# What to work on
Where the word "computer" shows up in a line below, that line is counted. State how many lines are counted, without any other words.

^^^^^^^^

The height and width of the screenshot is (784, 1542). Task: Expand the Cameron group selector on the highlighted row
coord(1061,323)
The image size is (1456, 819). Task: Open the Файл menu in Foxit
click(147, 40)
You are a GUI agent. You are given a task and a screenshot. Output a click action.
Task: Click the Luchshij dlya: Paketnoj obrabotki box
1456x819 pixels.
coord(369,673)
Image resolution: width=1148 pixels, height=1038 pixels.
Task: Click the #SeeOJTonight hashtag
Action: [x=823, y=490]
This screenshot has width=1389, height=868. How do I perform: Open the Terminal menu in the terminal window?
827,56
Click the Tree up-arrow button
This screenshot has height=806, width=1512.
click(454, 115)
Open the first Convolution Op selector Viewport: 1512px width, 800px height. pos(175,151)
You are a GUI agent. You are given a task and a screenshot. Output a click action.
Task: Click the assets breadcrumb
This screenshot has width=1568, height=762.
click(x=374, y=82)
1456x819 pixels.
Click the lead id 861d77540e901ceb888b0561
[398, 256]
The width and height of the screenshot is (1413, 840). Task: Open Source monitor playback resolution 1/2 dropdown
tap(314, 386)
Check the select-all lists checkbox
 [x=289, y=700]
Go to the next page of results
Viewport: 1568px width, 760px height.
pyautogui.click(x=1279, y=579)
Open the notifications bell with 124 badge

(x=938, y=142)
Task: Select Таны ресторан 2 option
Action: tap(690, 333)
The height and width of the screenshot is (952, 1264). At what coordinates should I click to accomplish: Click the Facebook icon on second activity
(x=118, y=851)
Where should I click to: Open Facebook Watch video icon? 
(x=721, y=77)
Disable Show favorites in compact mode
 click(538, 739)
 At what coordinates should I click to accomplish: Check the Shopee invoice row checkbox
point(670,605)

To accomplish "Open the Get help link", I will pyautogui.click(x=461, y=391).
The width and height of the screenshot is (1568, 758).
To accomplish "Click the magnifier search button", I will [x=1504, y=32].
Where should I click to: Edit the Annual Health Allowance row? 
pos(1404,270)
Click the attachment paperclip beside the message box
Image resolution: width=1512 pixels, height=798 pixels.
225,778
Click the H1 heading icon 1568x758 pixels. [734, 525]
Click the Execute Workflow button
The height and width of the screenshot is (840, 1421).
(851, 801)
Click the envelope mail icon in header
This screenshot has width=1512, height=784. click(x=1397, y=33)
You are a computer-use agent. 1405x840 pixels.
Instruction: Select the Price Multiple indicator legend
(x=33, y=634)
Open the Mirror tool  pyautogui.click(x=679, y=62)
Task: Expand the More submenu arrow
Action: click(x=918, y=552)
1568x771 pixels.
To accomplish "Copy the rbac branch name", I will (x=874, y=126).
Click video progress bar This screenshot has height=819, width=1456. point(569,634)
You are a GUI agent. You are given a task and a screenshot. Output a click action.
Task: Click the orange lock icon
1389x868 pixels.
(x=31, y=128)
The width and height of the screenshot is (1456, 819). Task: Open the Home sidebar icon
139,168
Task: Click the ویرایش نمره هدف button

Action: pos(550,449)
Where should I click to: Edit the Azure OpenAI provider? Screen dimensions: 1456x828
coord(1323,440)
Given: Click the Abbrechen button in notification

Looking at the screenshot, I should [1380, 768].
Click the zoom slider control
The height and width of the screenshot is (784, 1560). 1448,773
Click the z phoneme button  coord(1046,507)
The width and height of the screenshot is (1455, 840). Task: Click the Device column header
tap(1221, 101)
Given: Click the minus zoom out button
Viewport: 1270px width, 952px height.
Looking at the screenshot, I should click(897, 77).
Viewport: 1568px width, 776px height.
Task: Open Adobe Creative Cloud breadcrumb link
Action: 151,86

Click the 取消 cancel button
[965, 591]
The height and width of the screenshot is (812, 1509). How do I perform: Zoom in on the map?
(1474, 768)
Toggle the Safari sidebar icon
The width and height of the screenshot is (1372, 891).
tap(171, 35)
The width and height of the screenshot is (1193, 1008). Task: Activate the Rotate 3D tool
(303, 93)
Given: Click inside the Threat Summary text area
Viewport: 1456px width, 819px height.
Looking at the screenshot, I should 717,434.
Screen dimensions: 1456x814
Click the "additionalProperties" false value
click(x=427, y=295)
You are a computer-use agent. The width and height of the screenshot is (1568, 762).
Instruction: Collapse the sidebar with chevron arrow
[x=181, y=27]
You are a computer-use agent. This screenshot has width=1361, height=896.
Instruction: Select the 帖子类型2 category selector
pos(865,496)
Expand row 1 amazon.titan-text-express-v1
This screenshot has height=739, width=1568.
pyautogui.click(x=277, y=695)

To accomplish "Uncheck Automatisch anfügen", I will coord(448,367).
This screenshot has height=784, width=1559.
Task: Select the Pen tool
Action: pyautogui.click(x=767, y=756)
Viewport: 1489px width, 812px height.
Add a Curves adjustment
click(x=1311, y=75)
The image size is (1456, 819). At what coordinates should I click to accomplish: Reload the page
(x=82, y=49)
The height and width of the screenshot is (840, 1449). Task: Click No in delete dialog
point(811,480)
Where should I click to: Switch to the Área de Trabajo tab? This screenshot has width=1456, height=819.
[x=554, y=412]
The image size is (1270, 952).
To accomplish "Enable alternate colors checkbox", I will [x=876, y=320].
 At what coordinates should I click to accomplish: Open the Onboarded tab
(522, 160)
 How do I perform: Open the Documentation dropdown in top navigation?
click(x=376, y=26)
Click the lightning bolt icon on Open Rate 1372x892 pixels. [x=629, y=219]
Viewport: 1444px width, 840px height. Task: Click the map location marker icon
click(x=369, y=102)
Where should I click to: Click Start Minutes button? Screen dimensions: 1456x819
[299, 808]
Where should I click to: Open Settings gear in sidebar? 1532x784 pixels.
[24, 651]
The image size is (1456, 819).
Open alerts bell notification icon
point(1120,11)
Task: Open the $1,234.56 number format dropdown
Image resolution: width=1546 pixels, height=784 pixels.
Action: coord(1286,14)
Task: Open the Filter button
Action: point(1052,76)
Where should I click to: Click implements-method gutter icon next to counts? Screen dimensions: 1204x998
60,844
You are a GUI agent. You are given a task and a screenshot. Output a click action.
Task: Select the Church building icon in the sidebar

^^^^^^^^

# Result of this task
3